▶ _Entries provided_:

· · · ·

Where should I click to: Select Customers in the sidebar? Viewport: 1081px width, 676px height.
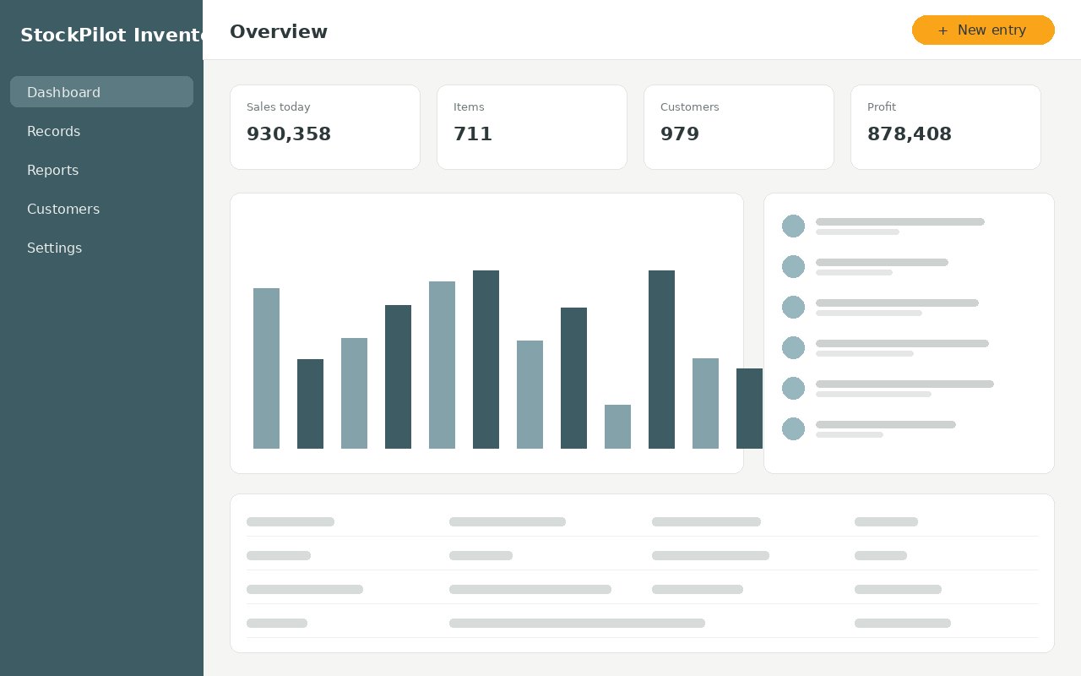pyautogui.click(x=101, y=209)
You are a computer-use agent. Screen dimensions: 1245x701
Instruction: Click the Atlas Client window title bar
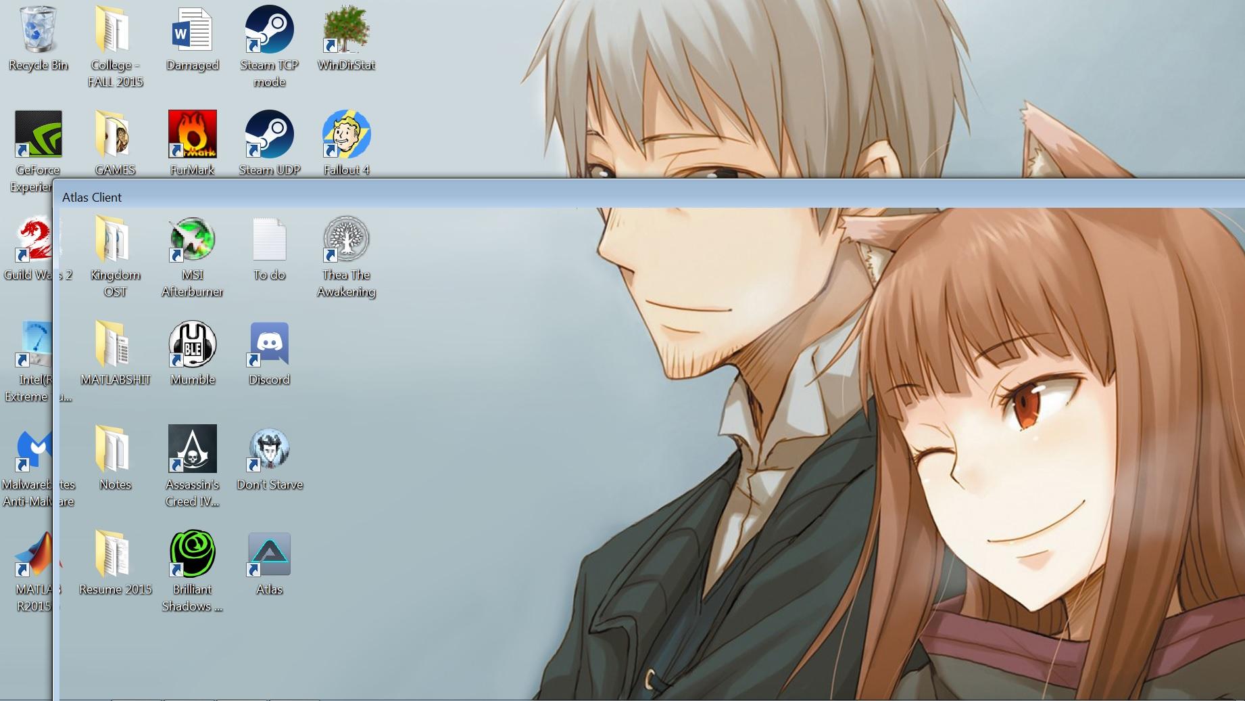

· · · ·

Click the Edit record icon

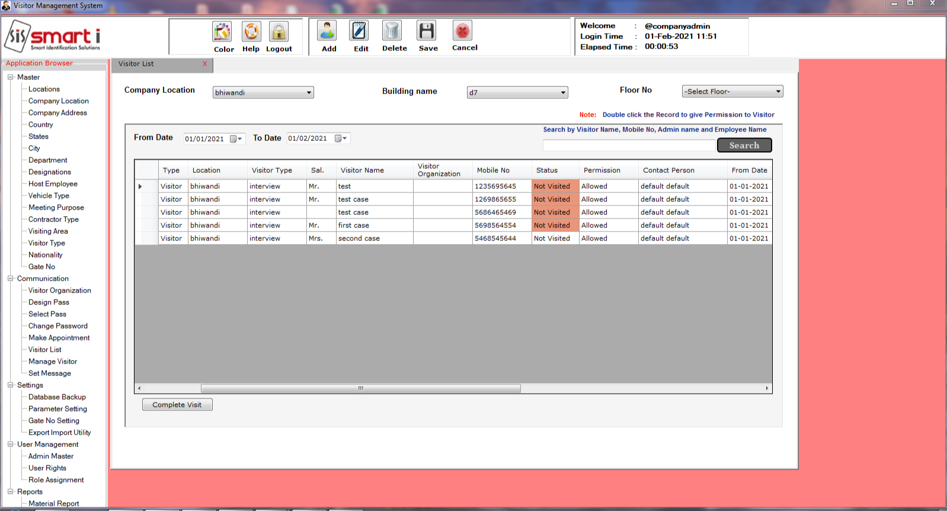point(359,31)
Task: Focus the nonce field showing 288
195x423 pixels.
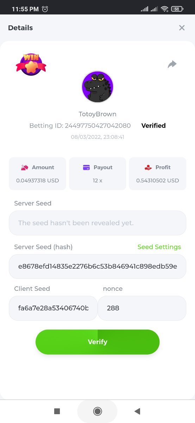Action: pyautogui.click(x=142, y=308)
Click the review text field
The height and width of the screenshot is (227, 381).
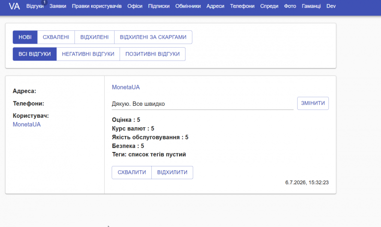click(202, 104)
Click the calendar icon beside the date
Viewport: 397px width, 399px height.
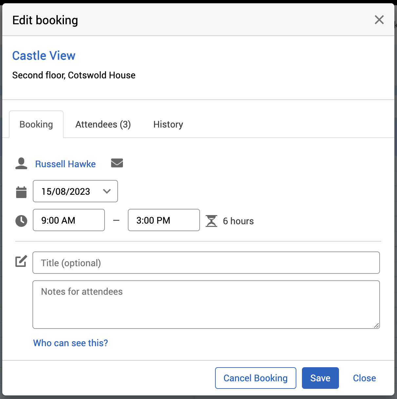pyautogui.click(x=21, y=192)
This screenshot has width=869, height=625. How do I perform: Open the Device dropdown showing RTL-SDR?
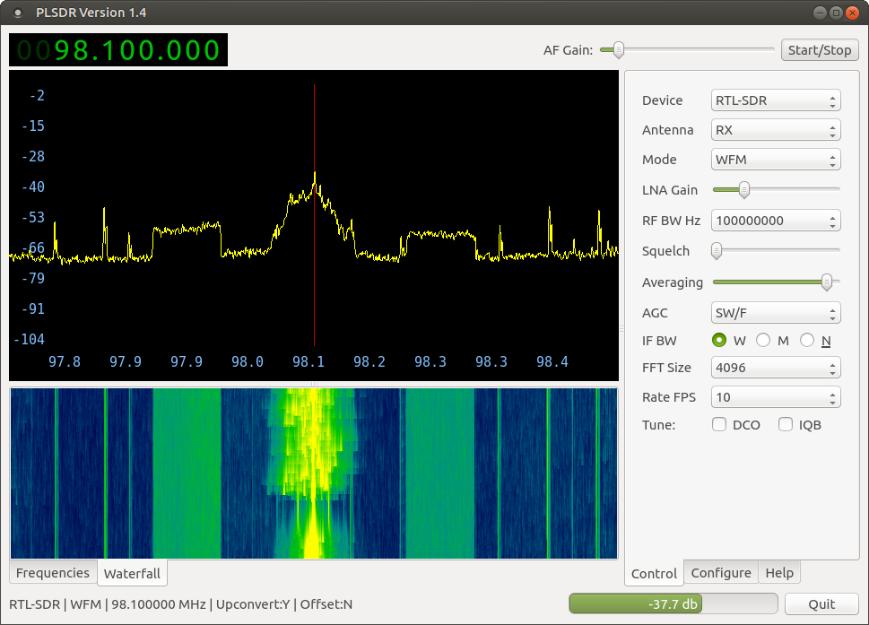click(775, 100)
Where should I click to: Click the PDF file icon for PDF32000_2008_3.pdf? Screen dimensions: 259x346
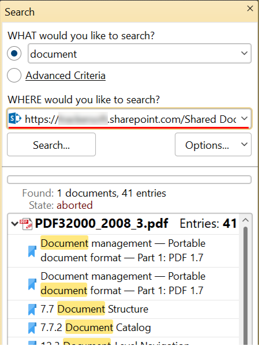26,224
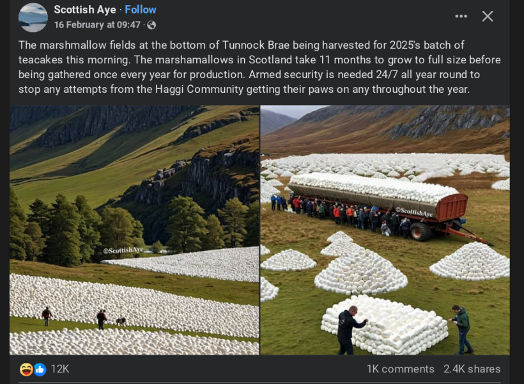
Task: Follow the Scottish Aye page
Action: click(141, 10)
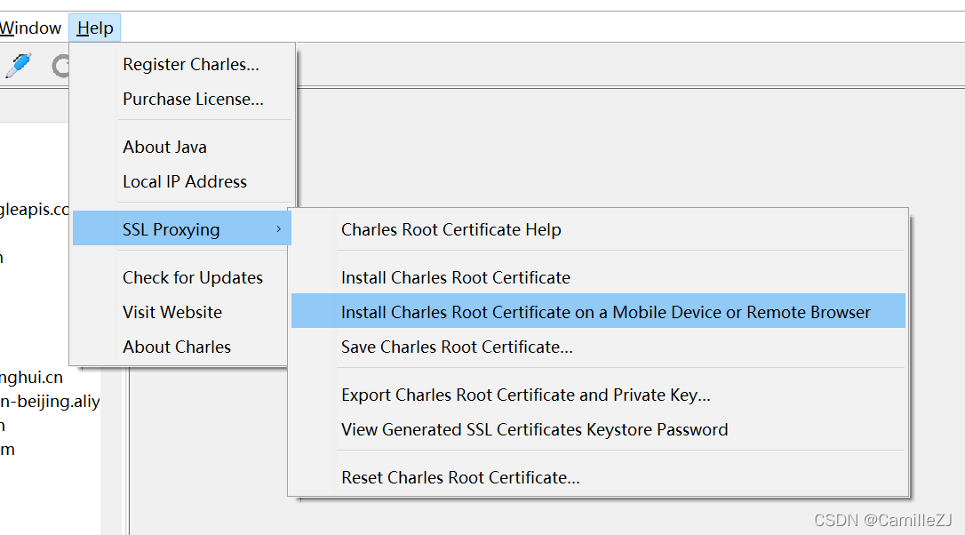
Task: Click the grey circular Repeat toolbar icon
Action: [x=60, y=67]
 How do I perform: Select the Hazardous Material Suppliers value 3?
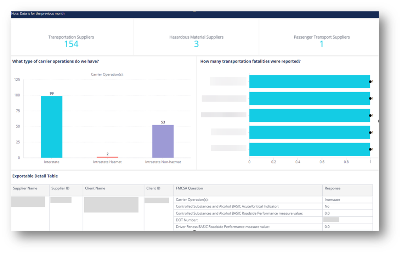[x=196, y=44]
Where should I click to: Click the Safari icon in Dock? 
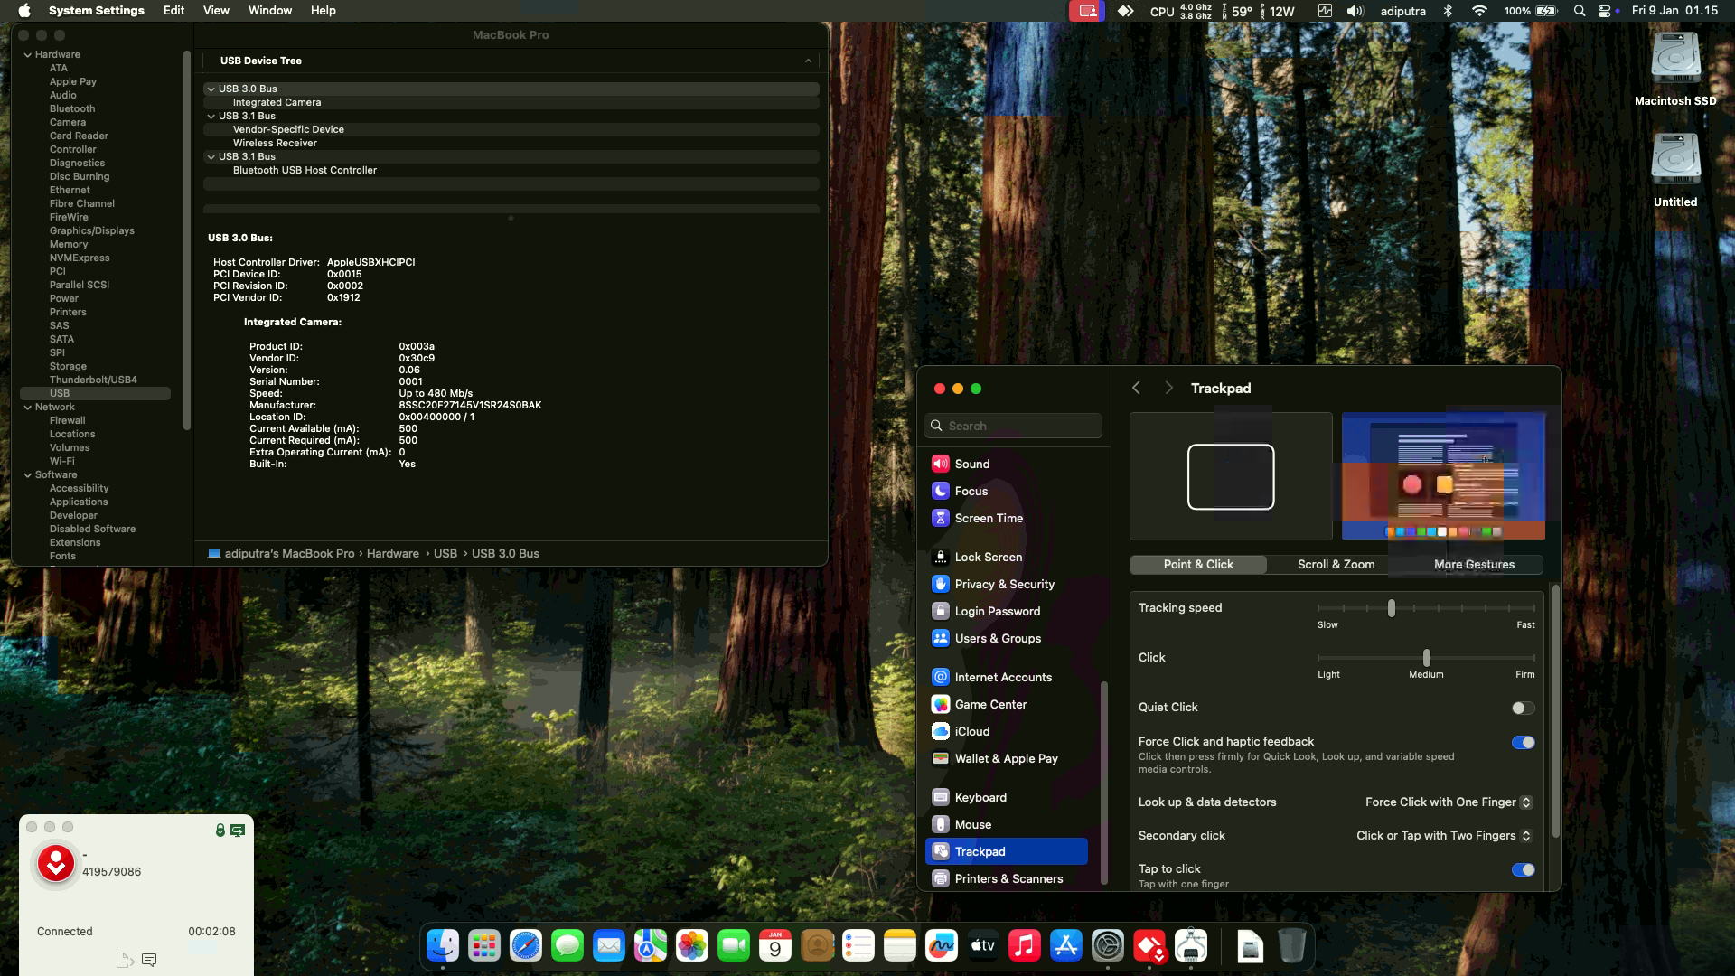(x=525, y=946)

· · · ·

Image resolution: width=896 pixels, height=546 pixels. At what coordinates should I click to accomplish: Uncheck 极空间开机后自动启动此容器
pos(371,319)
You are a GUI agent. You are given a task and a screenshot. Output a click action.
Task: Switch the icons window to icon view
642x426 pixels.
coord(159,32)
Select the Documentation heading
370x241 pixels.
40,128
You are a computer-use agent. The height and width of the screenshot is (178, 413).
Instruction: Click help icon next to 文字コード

· · · ·

▶ _What needs to be done_: Rewrite the stretch of data from the line containing "Click the review text field" through the line containing "click(775, 100)" as a Markdown table with the columns No. and Text, one numbered row per line. Skip blank lines and leave the pictures out.

▶ _Worked solution_:
| No. | Text |
|---|---|
| 1 | Click the review text field |
| 2 | The height and width of the screenshot is (227, 381). |
| 3 | click(202, 104) |
| 4 | Click the calendar icon beside the date |
| 5 | Viewport: 397px width, 399px height. |
| 6 | pyautogui.click(x=21, y=192) |
| 7 | This screenshot has width=869, height=625. How do I perform: Open the Device dropdown showing RTL-SDR? |
| 8 | click(775, 100) |